> _AUFGABE 1_
Nenne jeden Benutzernamen einmal, der im Forumsthread über Federn an Drillingen über einem Beitrag steht.
> _AUFGABE 2_
Führe den Forumsthread über Federn an Drillingen nach seiner letzten Zeile fort.

> _LESETEXT_
|---|
# Federn an Drillinge für Spinner,Blinker,etc. montieren



## Felipe95 (24. Mai 2010)

Hallo alle zusammen!

Ich bin der Meinung, dass diese roten Federn an den Drillingen die manche Spinner und auch andere KuKö´s haben sehr fangfördernt sind besonders auf Barsch.
Und da ich finde, dass die Mepps Aglia so mit die bessten Spinner sind möchte ich meine mit diesen Federn ausstatten am Drilling.
ich denke das ich solche Kunstfedern in allen Farben in Bastelläden bekomme aber wie montiere ich die vernümftig am Drilling. Sollte schon in etwa so aussehen wie die die man im Laden kaufen kann, damit die Federn sich im Wasser auch gut bewegen.

Ich hoffe ihr könnt mir helfen !
Vielen Dank im Voraus !

MfG Felix


----------



## Felipe95 (24. Mai 2010)

*AW: Federn an Drillinge für Spinner,Blinker,etc. montieren*

OK Vielen Dank für deine Antwort!

Aber wie bekomme ich mit der Feder (die aussieht von der Form her wie eine die ich draußen finden würde) die Form hin wie die, die die spinner die man mit diesen Feder kaufen kann im Laden haben ?

Gruß Felix


----------



## Nolfravel (24. Mai 2010)

*AW: Federn an Drillinge für Spinner,Blinker,etc. montieren*

Zurecht pusten!

:q:q:q

Mit ner Schere.



Gruß Jan Peter


----------



## Lorenz (24. Mai 2010)
|---|
> _EINTRÄGE_
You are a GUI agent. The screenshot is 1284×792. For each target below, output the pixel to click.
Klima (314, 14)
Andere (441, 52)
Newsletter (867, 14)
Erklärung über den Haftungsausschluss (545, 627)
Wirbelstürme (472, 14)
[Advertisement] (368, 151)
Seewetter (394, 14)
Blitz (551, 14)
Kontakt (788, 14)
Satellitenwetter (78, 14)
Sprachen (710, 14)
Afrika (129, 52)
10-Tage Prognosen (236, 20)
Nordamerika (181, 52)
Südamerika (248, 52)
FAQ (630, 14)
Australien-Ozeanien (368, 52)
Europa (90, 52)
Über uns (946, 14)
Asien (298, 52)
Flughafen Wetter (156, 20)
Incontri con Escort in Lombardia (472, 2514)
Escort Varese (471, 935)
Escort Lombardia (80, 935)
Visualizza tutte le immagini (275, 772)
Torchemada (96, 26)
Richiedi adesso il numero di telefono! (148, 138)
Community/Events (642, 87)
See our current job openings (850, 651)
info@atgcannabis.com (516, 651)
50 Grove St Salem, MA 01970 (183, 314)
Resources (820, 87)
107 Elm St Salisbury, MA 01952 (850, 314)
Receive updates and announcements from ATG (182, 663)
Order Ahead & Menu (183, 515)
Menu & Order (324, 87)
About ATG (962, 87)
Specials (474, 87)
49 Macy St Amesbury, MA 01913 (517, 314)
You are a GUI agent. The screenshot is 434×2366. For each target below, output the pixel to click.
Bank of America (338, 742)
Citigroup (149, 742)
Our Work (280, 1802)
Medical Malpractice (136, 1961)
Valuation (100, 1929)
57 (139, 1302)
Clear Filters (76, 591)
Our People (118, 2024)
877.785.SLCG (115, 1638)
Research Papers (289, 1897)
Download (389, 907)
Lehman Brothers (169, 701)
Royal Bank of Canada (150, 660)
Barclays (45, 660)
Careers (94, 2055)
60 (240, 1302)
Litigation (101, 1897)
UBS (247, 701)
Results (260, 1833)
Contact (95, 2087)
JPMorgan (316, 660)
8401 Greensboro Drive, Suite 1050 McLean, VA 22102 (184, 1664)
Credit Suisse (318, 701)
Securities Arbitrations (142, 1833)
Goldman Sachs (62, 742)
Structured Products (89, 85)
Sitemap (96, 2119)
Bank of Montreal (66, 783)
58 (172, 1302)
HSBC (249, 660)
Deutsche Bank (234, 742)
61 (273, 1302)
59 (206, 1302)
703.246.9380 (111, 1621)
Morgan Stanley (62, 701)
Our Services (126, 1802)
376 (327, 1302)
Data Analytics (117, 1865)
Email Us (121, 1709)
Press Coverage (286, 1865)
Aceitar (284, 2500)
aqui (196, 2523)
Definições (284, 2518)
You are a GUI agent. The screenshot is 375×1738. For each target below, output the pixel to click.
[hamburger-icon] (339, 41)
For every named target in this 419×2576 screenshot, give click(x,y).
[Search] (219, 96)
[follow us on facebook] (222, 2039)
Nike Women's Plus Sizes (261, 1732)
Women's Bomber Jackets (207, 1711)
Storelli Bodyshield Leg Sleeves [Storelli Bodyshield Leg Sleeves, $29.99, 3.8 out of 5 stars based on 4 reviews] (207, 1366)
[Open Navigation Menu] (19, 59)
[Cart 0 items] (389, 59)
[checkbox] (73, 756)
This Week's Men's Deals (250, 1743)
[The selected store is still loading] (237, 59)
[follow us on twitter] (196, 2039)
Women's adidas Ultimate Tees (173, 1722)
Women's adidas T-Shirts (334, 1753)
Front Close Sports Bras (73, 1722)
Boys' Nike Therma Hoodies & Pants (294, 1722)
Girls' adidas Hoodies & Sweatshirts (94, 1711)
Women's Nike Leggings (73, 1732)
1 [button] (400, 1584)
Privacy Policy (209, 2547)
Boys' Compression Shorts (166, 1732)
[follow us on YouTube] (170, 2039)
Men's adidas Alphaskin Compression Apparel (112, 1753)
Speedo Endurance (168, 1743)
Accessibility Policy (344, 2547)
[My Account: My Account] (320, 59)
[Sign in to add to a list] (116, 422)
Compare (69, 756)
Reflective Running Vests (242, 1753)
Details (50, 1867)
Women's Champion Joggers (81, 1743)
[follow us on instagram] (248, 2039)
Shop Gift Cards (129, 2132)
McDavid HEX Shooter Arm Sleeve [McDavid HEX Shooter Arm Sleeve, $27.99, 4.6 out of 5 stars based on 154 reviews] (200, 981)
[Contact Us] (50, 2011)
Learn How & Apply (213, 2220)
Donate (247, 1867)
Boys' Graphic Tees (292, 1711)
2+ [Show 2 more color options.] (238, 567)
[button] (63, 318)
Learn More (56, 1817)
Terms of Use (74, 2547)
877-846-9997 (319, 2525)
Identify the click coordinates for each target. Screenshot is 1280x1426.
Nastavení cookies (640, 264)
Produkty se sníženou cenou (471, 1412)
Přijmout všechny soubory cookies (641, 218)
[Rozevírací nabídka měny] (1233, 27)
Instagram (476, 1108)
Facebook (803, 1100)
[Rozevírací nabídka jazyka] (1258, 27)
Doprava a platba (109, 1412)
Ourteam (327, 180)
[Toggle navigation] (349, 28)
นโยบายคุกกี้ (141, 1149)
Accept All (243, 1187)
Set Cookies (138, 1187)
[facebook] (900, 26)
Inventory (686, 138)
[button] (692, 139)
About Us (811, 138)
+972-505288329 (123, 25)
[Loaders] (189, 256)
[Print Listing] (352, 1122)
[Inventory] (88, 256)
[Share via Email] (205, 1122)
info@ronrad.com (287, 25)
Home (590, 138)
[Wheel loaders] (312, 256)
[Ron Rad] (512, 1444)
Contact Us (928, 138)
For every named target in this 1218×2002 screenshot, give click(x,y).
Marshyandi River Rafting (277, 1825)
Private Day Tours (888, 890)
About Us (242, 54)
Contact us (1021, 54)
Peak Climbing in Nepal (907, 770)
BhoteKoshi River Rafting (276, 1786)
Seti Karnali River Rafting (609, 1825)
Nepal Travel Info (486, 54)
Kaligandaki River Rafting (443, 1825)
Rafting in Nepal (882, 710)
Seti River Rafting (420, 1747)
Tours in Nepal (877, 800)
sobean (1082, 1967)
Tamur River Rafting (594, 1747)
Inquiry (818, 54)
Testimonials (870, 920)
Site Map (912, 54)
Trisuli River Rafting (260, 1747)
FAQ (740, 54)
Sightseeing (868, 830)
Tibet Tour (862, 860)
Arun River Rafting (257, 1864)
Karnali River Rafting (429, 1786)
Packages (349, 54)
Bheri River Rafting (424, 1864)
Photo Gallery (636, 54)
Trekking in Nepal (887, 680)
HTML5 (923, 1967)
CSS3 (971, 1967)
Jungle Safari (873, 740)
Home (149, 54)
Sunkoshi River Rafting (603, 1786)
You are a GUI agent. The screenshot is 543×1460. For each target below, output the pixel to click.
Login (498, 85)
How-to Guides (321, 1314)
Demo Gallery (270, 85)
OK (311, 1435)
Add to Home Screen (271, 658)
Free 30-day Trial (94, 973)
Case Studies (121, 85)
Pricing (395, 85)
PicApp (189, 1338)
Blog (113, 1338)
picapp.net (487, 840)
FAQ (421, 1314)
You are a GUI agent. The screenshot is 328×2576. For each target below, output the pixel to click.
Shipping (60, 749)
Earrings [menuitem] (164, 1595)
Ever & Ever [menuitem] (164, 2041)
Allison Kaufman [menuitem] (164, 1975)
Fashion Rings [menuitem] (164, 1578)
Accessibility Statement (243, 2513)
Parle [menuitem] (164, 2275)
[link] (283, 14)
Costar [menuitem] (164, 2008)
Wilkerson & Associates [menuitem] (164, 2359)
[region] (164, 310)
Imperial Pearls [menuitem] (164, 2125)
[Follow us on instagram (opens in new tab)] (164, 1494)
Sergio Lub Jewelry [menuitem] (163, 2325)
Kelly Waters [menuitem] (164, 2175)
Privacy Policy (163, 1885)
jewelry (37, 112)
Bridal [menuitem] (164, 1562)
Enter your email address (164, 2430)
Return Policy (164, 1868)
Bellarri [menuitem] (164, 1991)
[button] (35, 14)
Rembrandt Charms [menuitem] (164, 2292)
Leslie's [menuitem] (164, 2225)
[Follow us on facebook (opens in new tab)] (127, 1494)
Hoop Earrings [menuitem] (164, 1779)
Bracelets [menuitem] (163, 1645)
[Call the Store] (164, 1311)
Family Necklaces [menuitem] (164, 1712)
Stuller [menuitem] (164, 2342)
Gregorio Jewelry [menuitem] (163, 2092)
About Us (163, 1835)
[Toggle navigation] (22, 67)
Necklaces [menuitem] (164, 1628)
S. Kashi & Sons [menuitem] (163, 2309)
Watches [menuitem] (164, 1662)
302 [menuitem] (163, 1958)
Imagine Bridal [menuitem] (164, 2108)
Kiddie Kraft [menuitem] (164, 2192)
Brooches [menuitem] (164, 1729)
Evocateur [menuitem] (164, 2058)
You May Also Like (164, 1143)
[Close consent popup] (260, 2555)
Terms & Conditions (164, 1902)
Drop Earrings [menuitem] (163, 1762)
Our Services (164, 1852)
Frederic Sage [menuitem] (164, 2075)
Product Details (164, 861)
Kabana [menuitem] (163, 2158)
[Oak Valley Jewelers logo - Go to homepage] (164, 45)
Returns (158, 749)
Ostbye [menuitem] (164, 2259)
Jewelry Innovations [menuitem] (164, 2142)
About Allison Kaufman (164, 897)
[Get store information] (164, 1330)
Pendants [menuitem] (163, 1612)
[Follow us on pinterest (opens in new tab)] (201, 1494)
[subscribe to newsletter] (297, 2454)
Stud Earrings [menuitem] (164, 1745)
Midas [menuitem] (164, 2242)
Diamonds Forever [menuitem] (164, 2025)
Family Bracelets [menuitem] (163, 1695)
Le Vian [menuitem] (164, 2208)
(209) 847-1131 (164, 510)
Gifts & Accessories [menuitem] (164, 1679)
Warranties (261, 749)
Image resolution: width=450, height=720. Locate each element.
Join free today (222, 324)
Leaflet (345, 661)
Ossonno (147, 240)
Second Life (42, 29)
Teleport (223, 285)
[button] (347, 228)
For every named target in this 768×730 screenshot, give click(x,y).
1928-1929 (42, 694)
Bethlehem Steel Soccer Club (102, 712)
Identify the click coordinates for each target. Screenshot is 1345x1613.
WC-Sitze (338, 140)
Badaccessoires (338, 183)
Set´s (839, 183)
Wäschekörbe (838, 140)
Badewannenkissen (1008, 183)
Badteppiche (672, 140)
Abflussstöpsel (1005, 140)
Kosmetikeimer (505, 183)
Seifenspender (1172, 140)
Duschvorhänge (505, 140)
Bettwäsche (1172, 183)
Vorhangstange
|---|
> _ANTWORT 1_
Felipe95, Nolfravel, Lorenz

> _ANTWORT 2_
*AW: Federn an Drillinge für Spinner,Blinker,etc. montieren*

Boardsuche 

http://www.anglerboard.de/board/showthread.php?t=185170&highlight=dressed+trebles



Gut&günstig Sprengringe gibts von Rosco bei ebay.com
Für 12$ inkl. Versand sollte man schon so 200 stk in diversen Größen kriegen können...

VMC Haken hier (deutsche Quelle)
http://stores.ebay.de/hnfishing


----------



## Felipe95 (24. Mai 2010)

*AW: Federn an Drillinge für Spinner,Blinker,etc. montieren*

Vielen Dank für eure Antworten !

hatte wirklich ne ganze zeit in der Boardsuche geguckt aber nichts gefunden, bei dem Namen ehrlichgesagt aber auch kein Wunder :q

Aber ich hab mir mal die Bilder in deinem Thread da angeguckt und genau sowas möchte ich auch hinkrigen!

also macht ihr das so ...
Ihr nehmt kleine Stücke Federn die ihr um den Hakenschenkel des Drillings legt, dann umwickelt ihr den Hakenschänkel mit Nähgarn und macht nen knoten und das versiegelt ihr mit sekundenkleber oder klarlack ?

Die von dier Lorenz sehen ja echt Profi like aus !!!
Glaube nicht das ich das beim ersten mal hinbekommen !

gruß Felix


----------



## Wallace666 (24. Mai 2010)

*AW: Federn an Drillinge für Spinner,Blinker,etc. montieren*

Einfachste Möglichkeit:
- rote Wollfäden o.ä. durchs Drillingsöhr ziehen und umlegen
- ein Stück Schlauch von ne Knicklicht, Schrumpfschlauch o.ö. darüber drücken
- Drilling in den Sprengrich, fertig


----------



## Felipe95 (24. Mai 2010)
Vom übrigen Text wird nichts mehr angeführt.